━━━ ОТРЫВОК ━━━

Арман Жан, де Ришелье - Мемуары
Со своей стороны, поступая неосторожно, маршал сам невольно помогал им, не отказываясь ни от одного из своих пристрастий.
Пока длились переговоры в Лудане и стражникам, охранявшим ворота столицы, было запрещено выпускать кого бы то ни было без предъявления удостоверения личности, некий сапожник из Пикардии, квартальный надзиратель с улицы де ла Арп, в пасхальную субботу остановил карету маршала у заставы де Бюсси, не разрешив ему выехать без предъявления документа. Во время происшествия случились некоторые вещи и были сказаны слова, кои французский дворянин, рожденный в более благоприятном климате, забыл бы, но которые запали в душу маршала; желая отомстить, он отложил это до того времени, когда Король вернется в Париж и он почувствует себя более уверенно. Он приказал одному из своих конюших выбрать удобный момент и подстеречь сапожника вне городских стен, дабы наказать его за нанесенное ему оскорбление. Конюший встретил того 19 июня в Сен-Жерменском предместье и приказал двум слугам так жестоко бить его, что те остановились, лишь сочтя его мертвым.
Случившееся заставило вспомнить происшествие с Риберпре, которого маршал чуть не убил в минувшем году, а также происшествие со старшим сержантом Прувилем, которого он приказал прикончить в Амьене; расследовать нынешнее дело принялись столь рьяно, что он не отважился признаться, а его слуги по приговору суда были повешены второго июля перед домом Пикара. Конюший маршала спасся бегством. Однако вместо того, чтобы смягчить народный гнев, наказание лишь способствовало его умножению.
В то же самое время г-н де Лонгвиль, испытывавший недовольство от пребывания в своем доме в Три оттого, что, пока он находился там, дела его не продвигались, пожелал отправиться в Пикардию, дабы учинить там небольшую смуту. Он поделился своими планами с господами де Майенном и де Буйоном, одобрившими его поездку как часть замысла, направленного против маршала, и обещали ему как свою помощь, так и помощь г-на де Гиза. Г-н де Лонгвиль выехал и добрался до Аббевиля, население которого оказало ему теплый прием.

━━━ ДАННЫЕ ━━━

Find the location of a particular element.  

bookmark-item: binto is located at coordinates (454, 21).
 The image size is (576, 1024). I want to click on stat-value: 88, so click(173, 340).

━━━

ЗАДАНИЕ 1 -> Какого числа конюший маршала встретил сапожника в Сен-Жерменском предместье, если верить отрывку?
ЗАДАНИЕ 2 -> Перепишите из отрывка без изменений кусок, который начинается со слов «Арман Жан, де» и кончается словами «из своих пристрастий.».
Список — отдельный материал, с отрывком он не связан.

ОТВЕТ 1 -> 19 июня.

ОТВЕТ 2 ->
Арман Жан, де Ришелье - Мемуары
Со своей стороны, поступая неосторожно, маршал сам невольно помогал им, не отказываясь ни от одного из своих пристрастий.